Page 1 of 1

Using XML files as source

Posted: Wed Mar 19, 2008 12:52 am
by xyz_chatter
Hi,

Never used xml stages before. Would like to know that are there any advantages/disadvantages of it over using a sequential file as a source.

Thanks

Posted: Wed Mar 19, 2008 2:25 am
by ray.wurlod
Think about it.

If your source is XML documents there's a clear benefit of being able to read them and parse the data therein into rows and columns without needing to code it yourself.

Using a Sequential File stage you would have (unnecessarily) to parse out all the XML tags, and recognize complex nested structures, repeating groups, and all kinds o' mean, nasty, ugly, horrible stuff (apologies to Arlo Guthrie).

Posted: Wed Mar 19, 2008 7:26 am
by chulett
I assume the OP was asking about XML format versus a 'normal' flat file as a source, not about trying to read XML with a Sequential file stage.
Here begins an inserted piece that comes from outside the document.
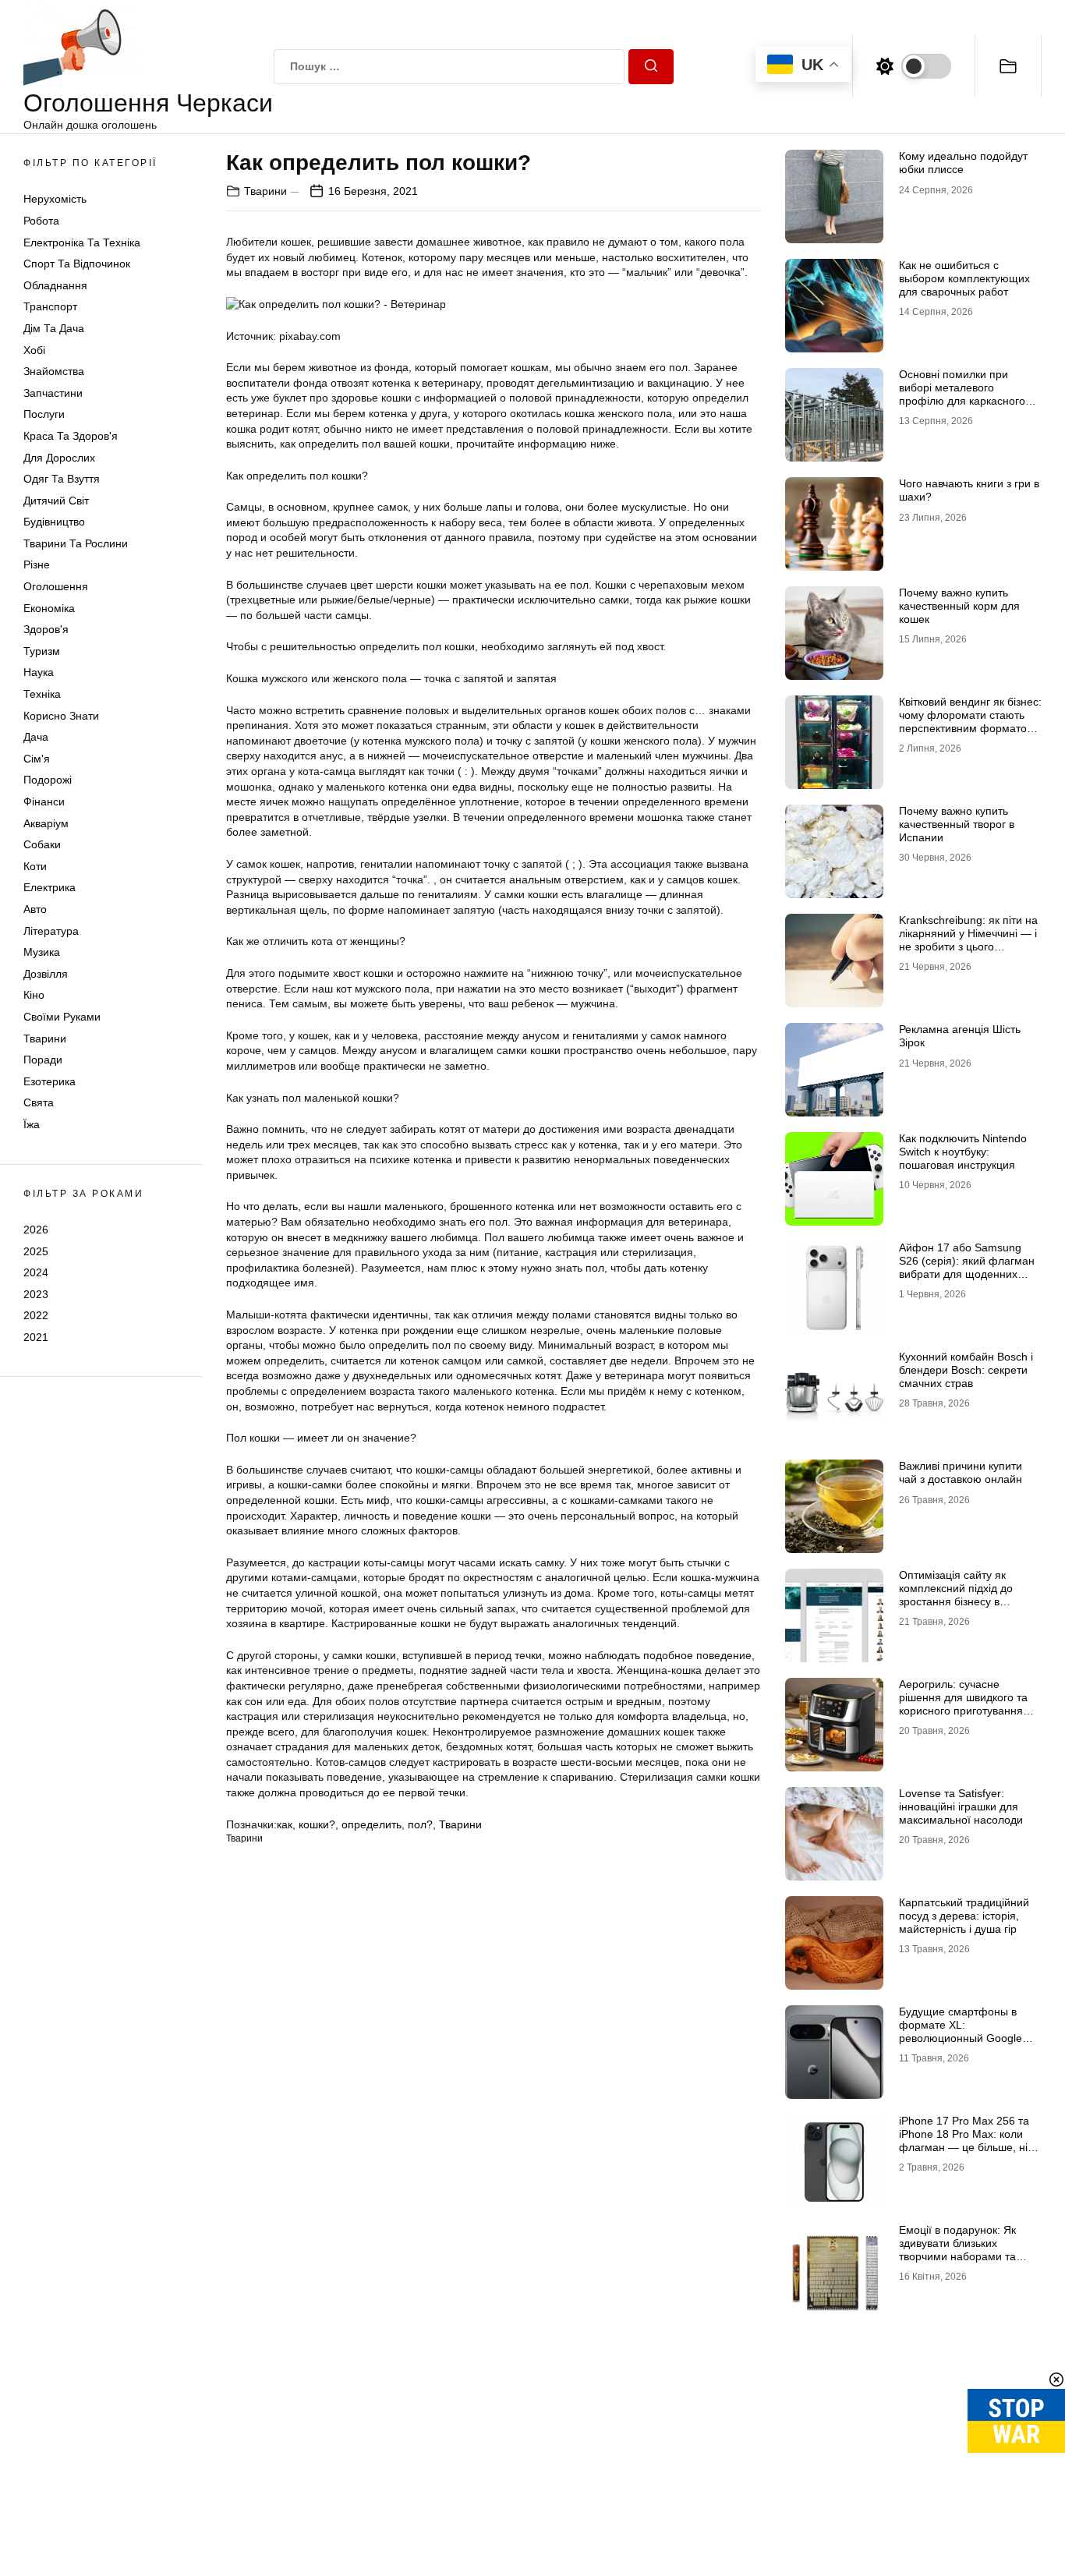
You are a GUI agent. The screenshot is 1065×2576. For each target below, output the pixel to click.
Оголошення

Let us know, xyz.

Perhaps I'm an old fart, but I find XML an enormous PITA - unnecessarily large, unnecessarily complex, needing to be sucked into memory to parse, yada yada... yuck. I'm not sure what in the heck the so-called 'advantage' of it is. :?

Posted: Wed Mar 19, 2008 7:43 am
by xyz_chatter
Thanks for prompt reply.

Yeah chulett, i was asking about XML format versus a 'normal' flat file as a source. Thanks for your reply again. What i understood is, if we've option to choose either XML-input stage or a Flat File stage as a source, then we should go for flat file stage since there is no advantage of using XML stage.
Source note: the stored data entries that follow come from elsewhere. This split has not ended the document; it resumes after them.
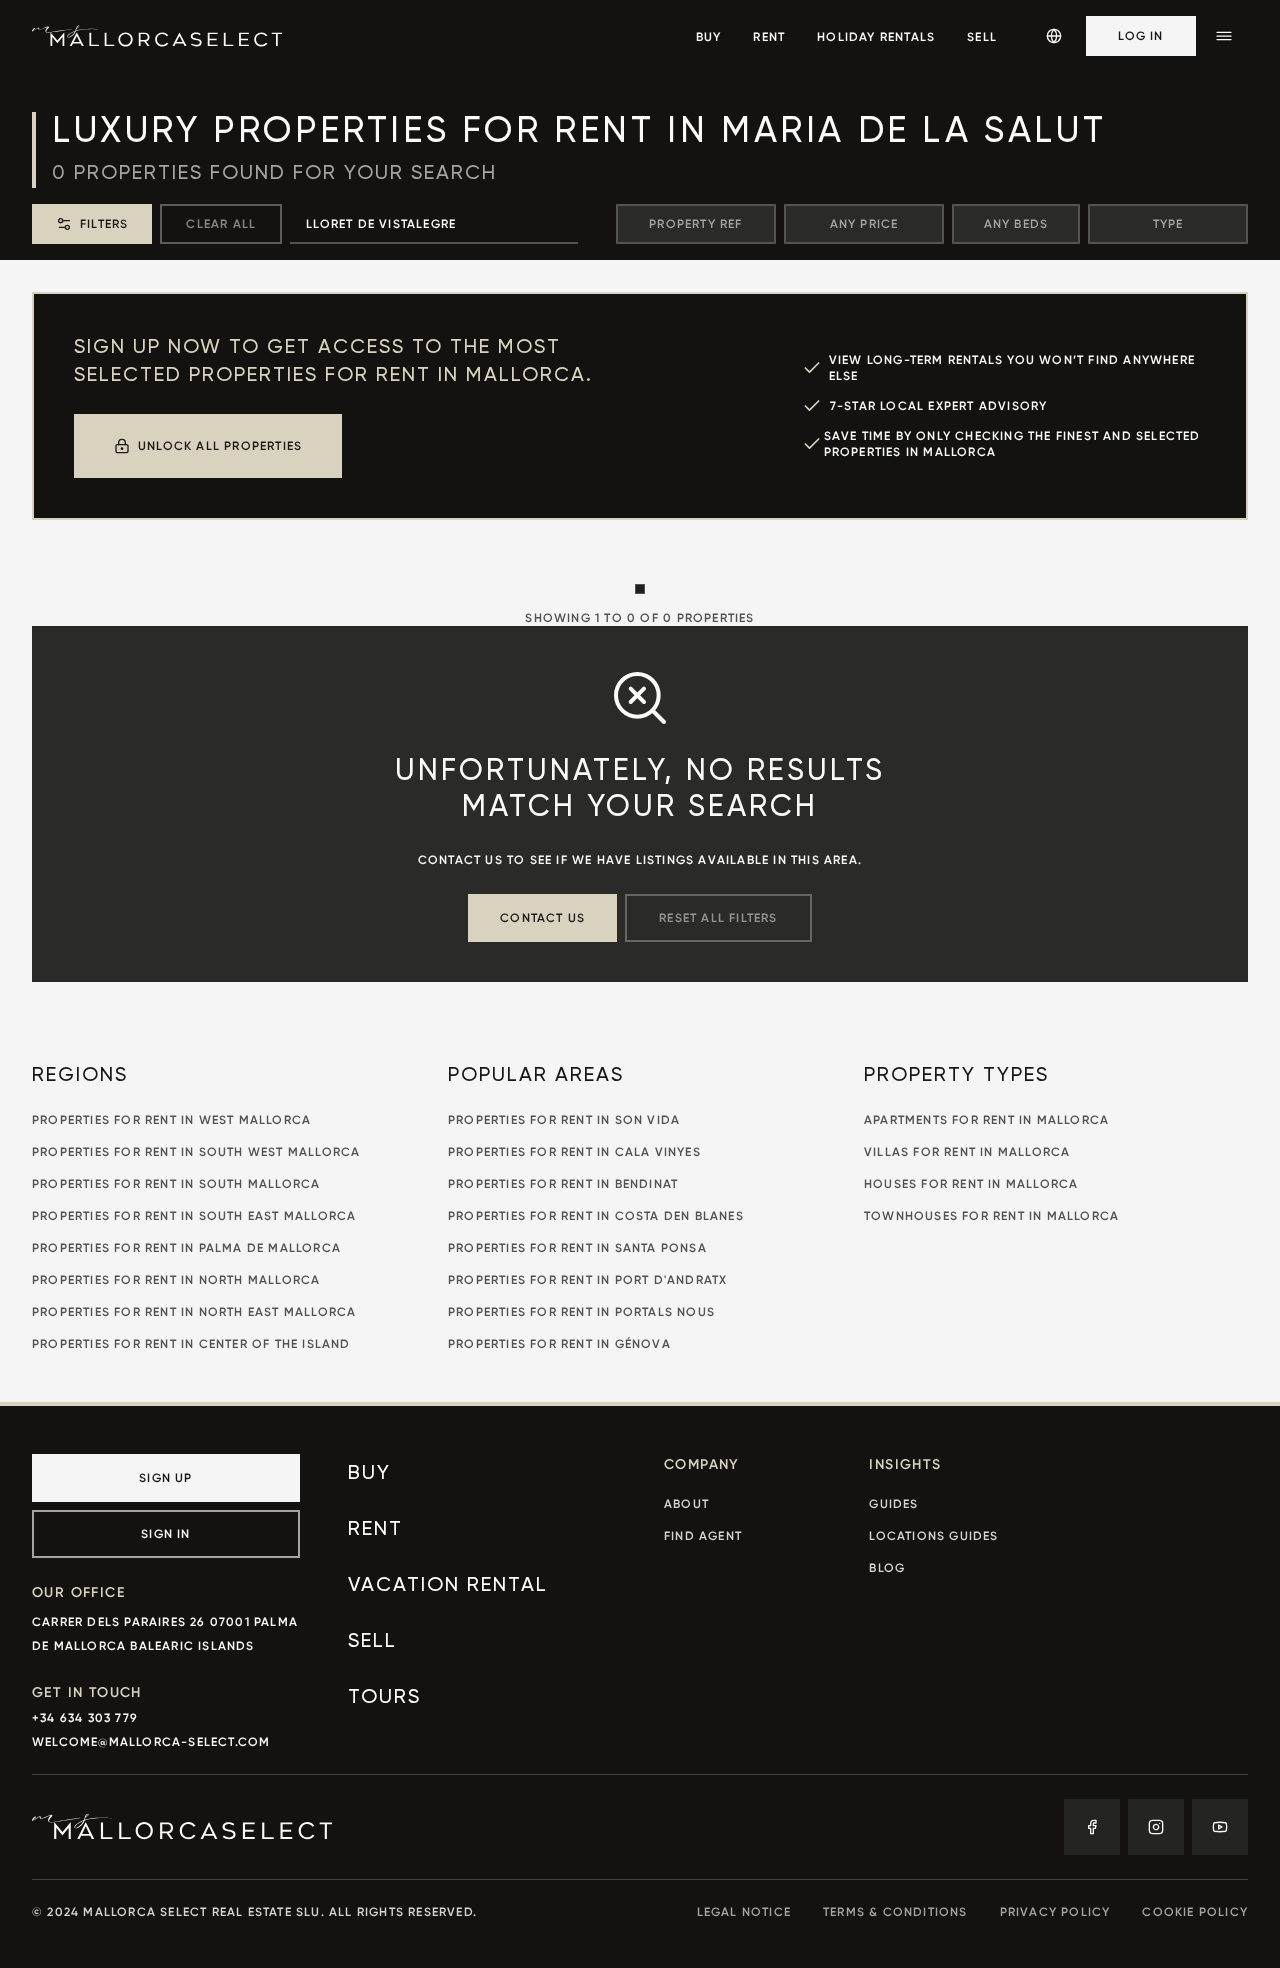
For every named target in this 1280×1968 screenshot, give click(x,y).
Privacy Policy (1055, 1911)
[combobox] (434, 224)
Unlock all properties (220, 445)
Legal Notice (744, 1911)
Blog (887, 1567)
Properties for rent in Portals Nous (581, 1311)
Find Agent (703, 1535)
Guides (893, 1503)
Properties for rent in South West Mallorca (196, 1151)
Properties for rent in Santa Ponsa (577, 1247)
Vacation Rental (448, 1586)
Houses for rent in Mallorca (971, 1183)
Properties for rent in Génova (559, 1343)
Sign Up (165, 1477)
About (686, 1503)
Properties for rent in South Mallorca (176, 1183)
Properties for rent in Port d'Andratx (587, 1279)
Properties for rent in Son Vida (564, 1119)
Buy (369, 1474)
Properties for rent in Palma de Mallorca (186, 1247)
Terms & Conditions (895, 1911)
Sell (372, 1642)
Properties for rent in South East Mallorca (194, 1215)
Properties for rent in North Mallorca (176, 1279)
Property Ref (695, 223)
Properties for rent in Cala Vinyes (574, 1151)
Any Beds (1016, 223)
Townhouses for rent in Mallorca (991, 1215)
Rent (375, 1530)
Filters (104, 223)
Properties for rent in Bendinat (563, 1183)
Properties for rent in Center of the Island (191, 1343)
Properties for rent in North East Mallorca (194, 1311)
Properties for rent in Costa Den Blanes (596, 1215)
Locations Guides (933, 1535)
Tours (384, 1698)
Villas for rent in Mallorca (967, 1151)
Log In (1140, 35)
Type (1168, 223)
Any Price (864, 223)
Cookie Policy (1195, 1911)
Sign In (165, 1533)
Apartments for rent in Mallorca (986, 1119)
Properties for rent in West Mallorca (171, 1119)
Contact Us (542, 917)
Posted: Wed Mar 19, 2008 7:54 am
by chulett
That would be my opinion, yes. I'm sure others here will disagree and I'd be curious to hear their reasoning. :wink:

Posted: Wed Mar 19, 2008 10:50 am
by eostic
....it's an interesting discussion... however, in most cases, the DataStage developer doesn't have a choice. XML or flat file is a consequence of some "other" application or partner that is providing the source data...it either "is" xml or it "isn't".
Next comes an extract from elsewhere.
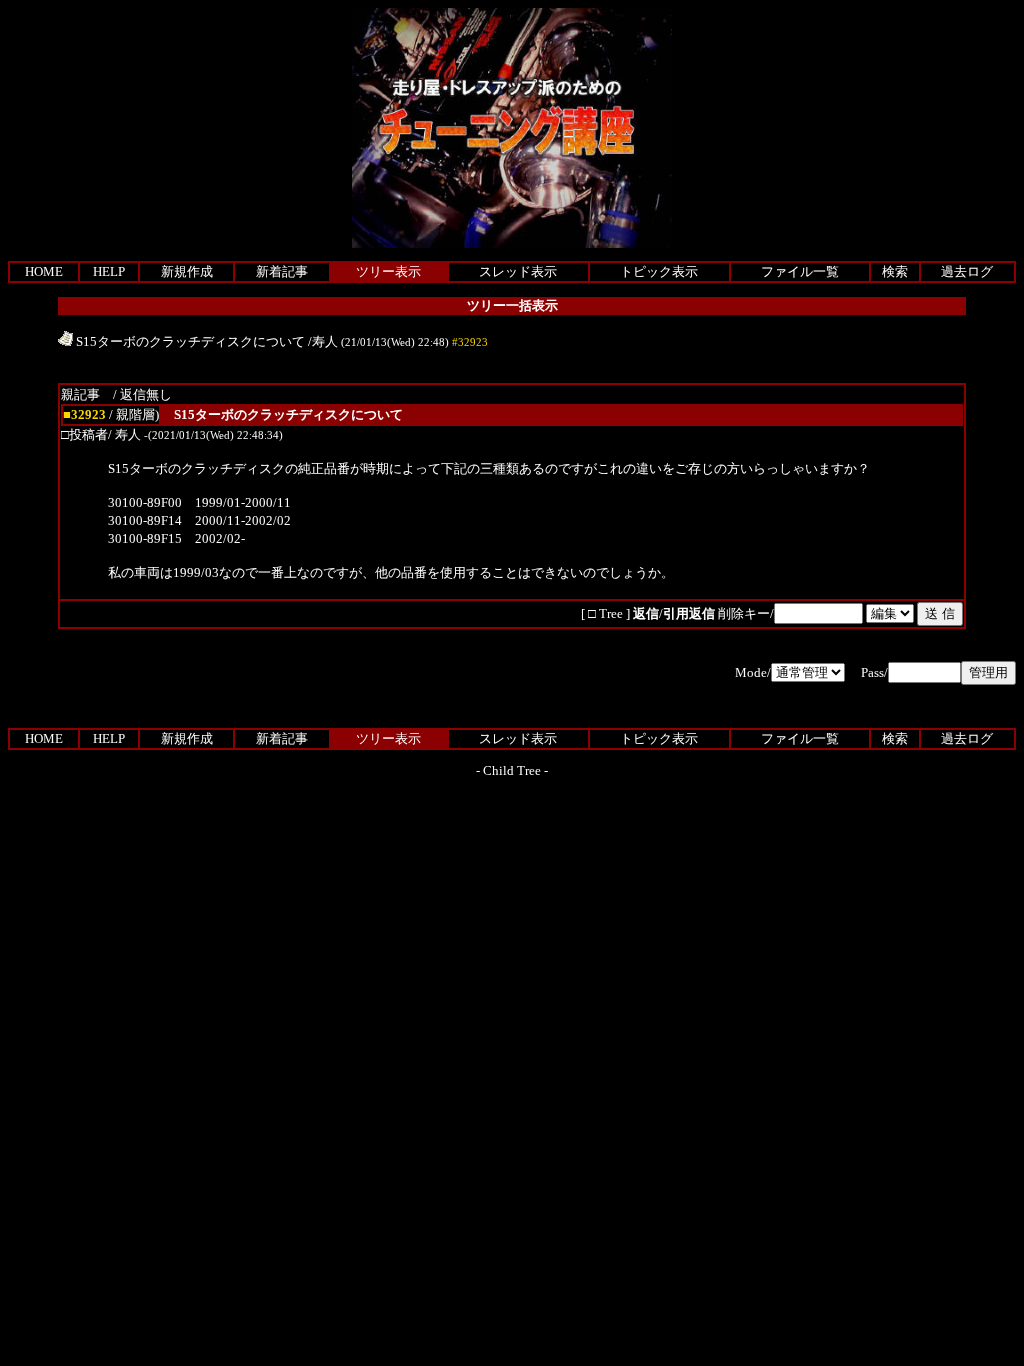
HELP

If you had a choice, I'd say its a toss-up that has to weigh not only the technical issues, but also the business and management issues (ie...where the XML [or not] is coming from, what is happening with said source in the future, how much data volume is there, what other purposes the xml format has for the data [ie --- maybe it's a single source that is used for display on special workstations, in transaction formats, and also as a data shipment medium]...... no one chooses XML anymore "just because". [there was a time when they did, because they thought is was "cool"...but rarely anymore].

Ernie

Posted: Thu Mar 20, 2008 1:28 pm
by jatayl
I was approached to write a couple of pilot jobs for different input sources to load a table, one sequential and the other xml. I found that if there are many sources, it was more beneficial to use the flat file versus an xml file, becuase I could identify the table/schema file, and write one job to load the multiple files into their respective tables using RCP. With xml rcp was not an option. I had to use a stylesheet or define all possible output columns to the table, and then tell the table to drop columns not needed.

Bottom line. I wrote the jobs both ways, but advised that the incoming source be a flat file. My preference, flat file.

Just my $0.02.